Source data:
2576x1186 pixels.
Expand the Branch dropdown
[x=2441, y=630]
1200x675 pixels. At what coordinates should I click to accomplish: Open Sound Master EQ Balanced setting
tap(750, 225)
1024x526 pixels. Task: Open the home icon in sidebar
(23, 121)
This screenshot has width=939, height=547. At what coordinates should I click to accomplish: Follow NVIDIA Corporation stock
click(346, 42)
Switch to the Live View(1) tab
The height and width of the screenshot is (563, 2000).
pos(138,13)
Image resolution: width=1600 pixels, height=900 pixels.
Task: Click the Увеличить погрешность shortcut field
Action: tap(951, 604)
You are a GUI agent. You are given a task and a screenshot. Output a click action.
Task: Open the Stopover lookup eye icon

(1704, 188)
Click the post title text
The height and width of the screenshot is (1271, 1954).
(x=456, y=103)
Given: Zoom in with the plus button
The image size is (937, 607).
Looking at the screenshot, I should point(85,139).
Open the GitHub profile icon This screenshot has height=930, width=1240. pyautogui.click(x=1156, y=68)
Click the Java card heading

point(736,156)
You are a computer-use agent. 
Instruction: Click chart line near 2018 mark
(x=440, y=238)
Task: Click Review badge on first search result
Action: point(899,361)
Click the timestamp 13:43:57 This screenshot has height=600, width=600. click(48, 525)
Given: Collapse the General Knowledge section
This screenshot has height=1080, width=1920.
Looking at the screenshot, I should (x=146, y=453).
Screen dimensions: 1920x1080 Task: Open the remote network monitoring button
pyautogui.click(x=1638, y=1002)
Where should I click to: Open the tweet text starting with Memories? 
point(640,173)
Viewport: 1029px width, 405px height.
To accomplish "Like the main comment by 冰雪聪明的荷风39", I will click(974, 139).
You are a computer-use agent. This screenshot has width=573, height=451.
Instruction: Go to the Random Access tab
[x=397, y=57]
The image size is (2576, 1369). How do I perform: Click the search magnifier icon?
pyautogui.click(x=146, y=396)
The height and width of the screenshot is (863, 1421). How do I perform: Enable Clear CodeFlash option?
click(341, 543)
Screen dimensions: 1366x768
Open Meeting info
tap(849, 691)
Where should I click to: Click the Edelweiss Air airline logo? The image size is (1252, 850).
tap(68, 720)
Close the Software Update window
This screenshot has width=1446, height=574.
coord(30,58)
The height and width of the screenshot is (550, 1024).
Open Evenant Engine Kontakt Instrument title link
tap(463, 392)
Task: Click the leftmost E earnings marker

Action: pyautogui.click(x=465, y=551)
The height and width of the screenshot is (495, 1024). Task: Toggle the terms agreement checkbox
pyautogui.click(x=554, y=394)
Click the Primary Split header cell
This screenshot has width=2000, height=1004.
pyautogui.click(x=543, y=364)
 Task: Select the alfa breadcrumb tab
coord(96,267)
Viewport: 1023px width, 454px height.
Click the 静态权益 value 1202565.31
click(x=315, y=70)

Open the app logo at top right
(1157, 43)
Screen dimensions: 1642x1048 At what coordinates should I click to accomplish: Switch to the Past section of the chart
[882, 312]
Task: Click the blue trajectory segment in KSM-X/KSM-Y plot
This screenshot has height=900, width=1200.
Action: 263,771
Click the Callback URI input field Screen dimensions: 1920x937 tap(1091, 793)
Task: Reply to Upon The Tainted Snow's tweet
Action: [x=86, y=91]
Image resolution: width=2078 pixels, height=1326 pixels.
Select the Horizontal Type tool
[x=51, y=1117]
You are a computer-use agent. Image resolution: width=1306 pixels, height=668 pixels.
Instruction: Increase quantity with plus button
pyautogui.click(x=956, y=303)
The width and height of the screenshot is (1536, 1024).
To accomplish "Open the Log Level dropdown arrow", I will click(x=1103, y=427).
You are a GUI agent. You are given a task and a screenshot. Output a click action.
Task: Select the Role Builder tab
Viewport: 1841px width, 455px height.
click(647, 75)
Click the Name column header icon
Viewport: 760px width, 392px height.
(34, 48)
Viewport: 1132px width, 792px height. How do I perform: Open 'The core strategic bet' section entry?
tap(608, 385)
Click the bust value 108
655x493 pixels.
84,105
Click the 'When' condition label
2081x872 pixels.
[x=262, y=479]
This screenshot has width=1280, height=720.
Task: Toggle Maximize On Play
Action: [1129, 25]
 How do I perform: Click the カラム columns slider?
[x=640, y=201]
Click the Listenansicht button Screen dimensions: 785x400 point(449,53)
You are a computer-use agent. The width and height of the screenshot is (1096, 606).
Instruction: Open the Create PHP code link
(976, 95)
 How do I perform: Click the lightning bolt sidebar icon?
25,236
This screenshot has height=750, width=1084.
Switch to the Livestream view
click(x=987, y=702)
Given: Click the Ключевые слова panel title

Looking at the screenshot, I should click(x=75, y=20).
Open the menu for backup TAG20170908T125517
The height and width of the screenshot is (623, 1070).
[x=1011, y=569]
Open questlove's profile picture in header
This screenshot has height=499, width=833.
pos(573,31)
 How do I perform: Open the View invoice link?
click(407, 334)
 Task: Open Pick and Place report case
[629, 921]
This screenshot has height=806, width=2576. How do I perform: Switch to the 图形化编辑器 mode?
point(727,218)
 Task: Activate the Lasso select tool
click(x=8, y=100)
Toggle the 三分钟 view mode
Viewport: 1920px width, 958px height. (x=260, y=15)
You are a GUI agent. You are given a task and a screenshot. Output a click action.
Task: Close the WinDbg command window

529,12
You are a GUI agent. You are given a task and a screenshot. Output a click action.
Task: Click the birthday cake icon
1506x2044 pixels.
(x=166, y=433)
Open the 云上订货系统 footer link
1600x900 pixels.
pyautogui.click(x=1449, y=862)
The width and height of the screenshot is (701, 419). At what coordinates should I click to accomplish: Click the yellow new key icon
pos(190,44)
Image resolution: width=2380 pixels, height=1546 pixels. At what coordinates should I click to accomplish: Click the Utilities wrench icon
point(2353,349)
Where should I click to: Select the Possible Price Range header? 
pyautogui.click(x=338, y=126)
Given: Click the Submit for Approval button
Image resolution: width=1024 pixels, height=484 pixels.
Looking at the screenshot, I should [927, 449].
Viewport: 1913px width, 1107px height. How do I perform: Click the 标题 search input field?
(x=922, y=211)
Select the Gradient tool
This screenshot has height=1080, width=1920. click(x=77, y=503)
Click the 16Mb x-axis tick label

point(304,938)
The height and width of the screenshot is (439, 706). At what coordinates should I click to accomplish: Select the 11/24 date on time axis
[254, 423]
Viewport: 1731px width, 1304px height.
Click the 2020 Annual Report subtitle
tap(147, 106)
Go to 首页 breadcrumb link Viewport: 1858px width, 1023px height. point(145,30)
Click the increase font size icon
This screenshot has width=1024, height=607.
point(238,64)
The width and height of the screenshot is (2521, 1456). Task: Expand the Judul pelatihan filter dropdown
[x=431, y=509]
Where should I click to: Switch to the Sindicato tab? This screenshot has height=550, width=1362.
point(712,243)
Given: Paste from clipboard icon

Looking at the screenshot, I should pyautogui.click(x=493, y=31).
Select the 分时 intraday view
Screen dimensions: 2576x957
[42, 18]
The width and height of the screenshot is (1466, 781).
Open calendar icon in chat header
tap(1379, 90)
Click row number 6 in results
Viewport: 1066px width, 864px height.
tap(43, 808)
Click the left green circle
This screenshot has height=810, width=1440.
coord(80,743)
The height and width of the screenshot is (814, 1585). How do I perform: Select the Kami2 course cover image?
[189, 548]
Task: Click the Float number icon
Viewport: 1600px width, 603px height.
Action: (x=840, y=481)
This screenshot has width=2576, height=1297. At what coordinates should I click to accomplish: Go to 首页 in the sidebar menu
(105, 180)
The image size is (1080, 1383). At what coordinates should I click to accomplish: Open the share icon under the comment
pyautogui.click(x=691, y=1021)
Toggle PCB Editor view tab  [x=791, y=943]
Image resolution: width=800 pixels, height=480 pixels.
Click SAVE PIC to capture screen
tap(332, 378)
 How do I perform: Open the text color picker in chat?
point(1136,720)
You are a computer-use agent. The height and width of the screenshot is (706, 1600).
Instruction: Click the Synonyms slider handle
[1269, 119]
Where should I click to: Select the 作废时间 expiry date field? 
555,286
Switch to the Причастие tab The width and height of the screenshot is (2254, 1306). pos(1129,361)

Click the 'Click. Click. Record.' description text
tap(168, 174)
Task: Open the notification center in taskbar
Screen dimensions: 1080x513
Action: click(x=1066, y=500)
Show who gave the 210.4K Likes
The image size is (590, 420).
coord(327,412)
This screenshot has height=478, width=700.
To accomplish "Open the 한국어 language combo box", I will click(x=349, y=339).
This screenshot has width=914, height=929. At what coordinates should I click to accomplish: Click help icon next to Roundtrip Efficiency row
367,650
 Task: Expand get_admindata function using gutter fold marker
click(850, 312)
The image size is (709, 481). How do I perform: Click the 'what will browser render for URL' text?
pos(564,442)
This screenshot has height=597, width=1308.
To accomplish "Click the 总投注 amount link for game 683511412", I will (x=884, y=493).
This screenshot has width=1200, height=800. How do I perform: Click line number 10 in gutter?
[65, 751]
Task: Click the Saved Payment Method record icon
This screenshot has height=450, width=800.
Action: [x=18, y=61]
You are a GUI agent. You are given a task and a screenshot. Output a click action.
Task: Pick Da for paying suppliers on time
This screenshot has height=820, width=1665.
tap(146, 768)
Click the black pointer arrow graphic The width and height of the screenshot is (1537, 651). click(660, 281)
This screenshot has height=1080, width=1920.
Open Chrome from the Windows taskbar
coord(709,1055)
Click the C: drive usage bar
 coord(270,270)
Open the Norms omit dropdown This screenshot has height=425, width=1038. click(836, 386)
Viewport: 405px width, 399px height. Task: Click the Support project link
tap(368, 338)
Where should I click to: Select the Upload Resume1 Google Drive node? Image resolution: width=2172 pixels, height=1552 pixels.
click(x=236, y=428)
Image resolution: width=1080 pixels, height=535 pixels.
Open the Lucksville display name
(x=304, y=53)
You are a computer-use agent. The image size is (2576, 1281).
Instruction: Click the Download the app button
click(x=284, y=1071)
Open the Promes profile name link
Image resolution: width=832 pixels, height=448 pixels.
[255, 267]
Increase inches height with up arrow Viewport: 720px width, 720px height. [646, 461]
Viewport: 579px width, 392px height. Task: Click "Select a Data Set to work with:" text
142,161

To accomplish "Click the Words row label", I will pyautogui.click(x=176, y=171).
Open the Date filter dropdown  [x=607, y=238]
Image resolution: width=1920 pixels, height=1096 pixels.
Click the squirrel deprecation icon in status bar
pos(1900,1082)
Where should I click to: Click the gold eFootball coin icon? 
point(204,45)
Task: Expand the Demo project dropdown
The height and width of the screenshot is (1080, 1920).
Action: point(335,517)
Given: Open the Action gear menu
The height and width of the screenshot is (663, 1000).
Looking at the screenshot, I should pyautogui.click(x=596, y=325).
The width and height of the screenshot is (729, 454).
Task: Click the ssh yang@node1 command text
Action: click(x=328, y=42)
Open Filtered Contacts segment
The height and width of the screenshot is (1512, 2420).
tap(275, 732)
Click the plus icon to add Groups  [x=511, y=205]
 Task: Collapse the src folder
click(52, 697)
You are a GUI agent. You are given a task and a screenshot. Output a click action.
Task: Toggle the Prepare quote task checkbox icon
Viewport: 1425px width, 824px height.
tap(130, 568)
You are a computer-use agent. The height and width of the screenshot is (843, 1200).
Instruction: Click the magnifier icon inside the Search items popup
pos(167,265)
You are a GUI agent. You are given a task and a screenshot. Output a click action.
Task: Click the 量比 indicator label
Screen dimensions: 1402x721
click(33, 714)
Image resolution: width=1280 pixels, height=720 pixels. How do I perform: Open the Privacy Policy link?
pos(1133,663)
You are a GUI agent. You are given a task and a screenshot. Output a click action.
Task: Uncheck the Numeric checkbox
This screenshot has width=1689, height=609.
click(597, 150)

* **Objective**: Please express the rows above as a numbered list, leaving out blank lines, covering everything from the line containing "This screenshot has width=1200, height=800." down to the line containing "Action: [x=18, y=61]", both included.

* **Solution for this problem**:
1. This screenshot has width=1200, height=800. How do I perform: Click line number 10 in gutter?
2. [65, 751]
3. Task: Click the Saved Payment Method record icon
4. This screenshot has height=450, width=800.
5. Action: [x=18, y=61]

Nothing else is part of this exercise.